## THE PROBLEM:
Within these entries, which lines include the string "named"? Copy each one.

##### SUPPLIED DATA #####

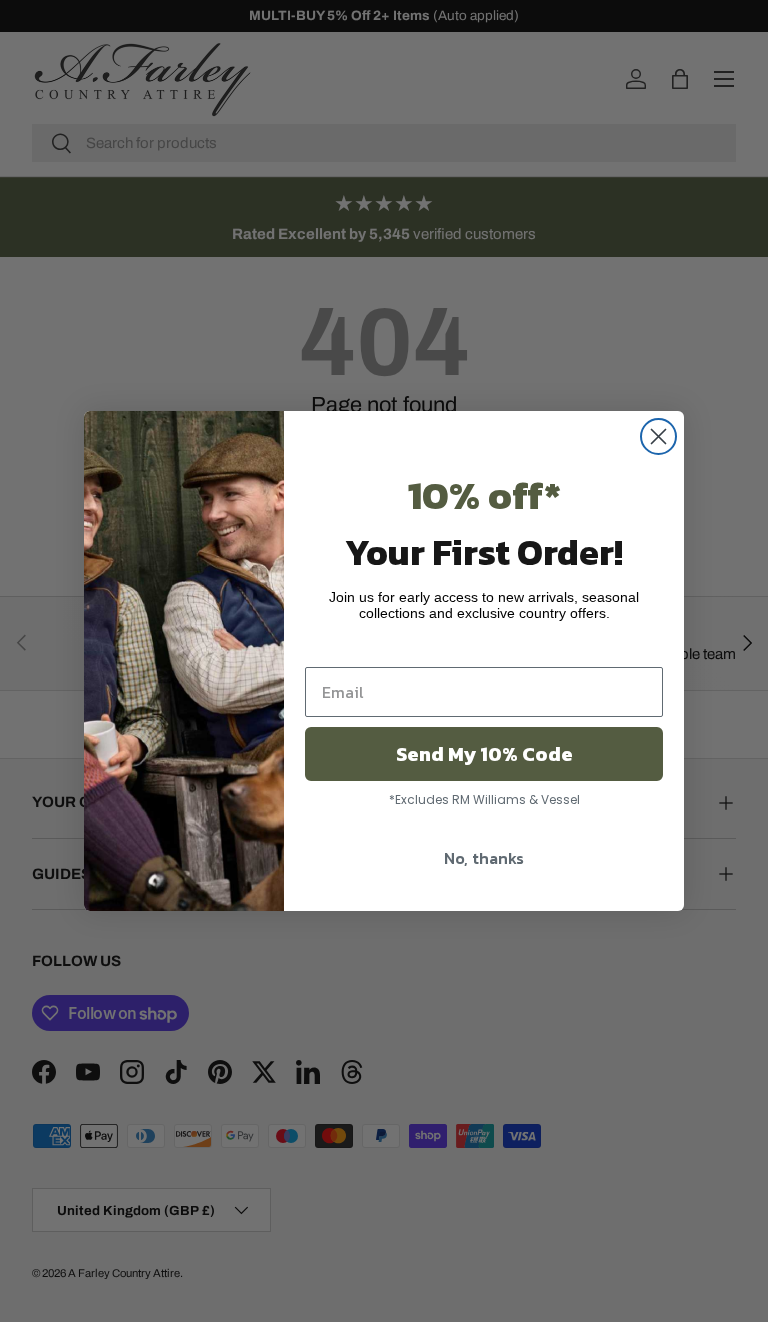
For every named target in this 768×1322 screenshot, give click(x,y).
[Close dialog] (658, 436)
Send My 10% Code (484, 754)
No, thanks (484, 858)
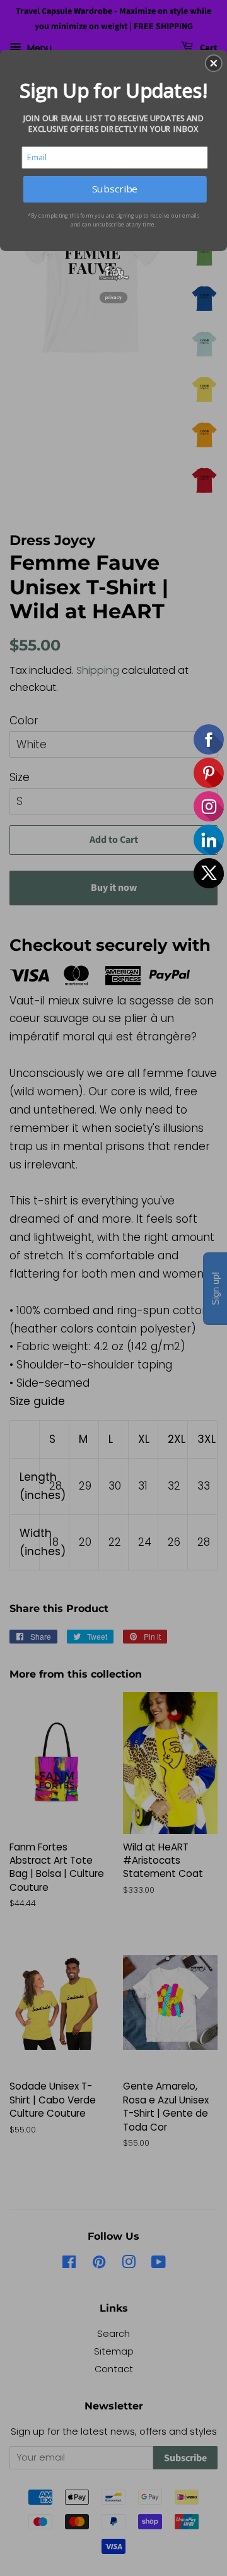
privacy (113, 297)
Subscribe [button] (114, 189)
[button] (213, 63)
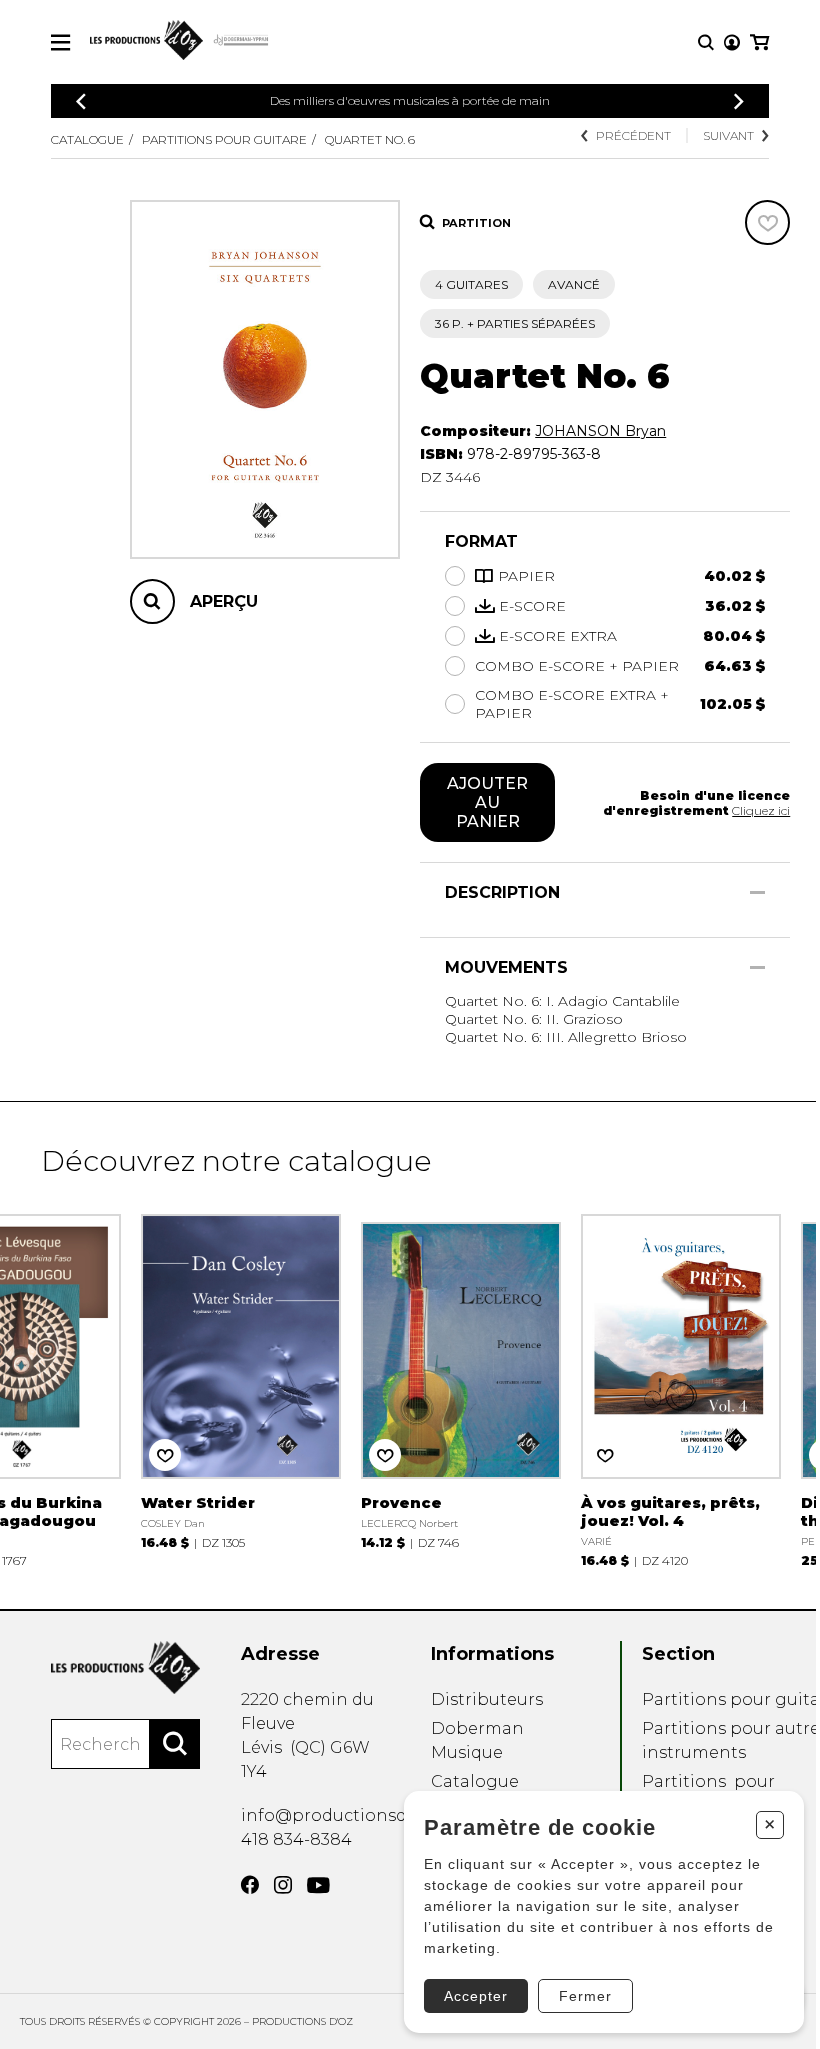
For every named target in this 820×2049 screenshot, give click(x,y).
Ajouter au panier (487, 802)
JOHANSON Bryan (600, 431)
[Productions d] (125, 1667)
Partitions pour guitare (224, 139)
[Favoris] (767, 222)
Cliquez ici (761, 810)
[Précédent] (81, 101)
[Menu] (60, 42)
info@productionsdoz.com (353, 1815)
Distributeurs (487, 1699)
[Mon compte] (732, 42)
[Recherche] (706, 42)
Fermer (585, 1996)
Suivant (728, 135)
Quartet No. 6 (370, 139)
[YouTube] (318, 1885)
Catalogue (87, 139)
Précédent (633, 135)
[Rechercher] (175, 1744)
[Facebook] (250, 1885)
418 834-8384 (296, 1839)
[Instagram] (283, 1885)
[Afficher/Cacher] (757, 892)
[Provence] (461, 1379)
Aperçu (224, 601)
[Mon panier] (759, 42)
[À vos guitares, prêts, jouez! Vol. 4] (681, 1388)
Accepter (476, 1996)
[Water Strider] (241, 1379)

#####

## ANSWER TO THE EXERCISE:
For every named target in this 768×1322 screenshot, give click(x,y).
For every named target in this 820×2049 screenshot, give click(x,y).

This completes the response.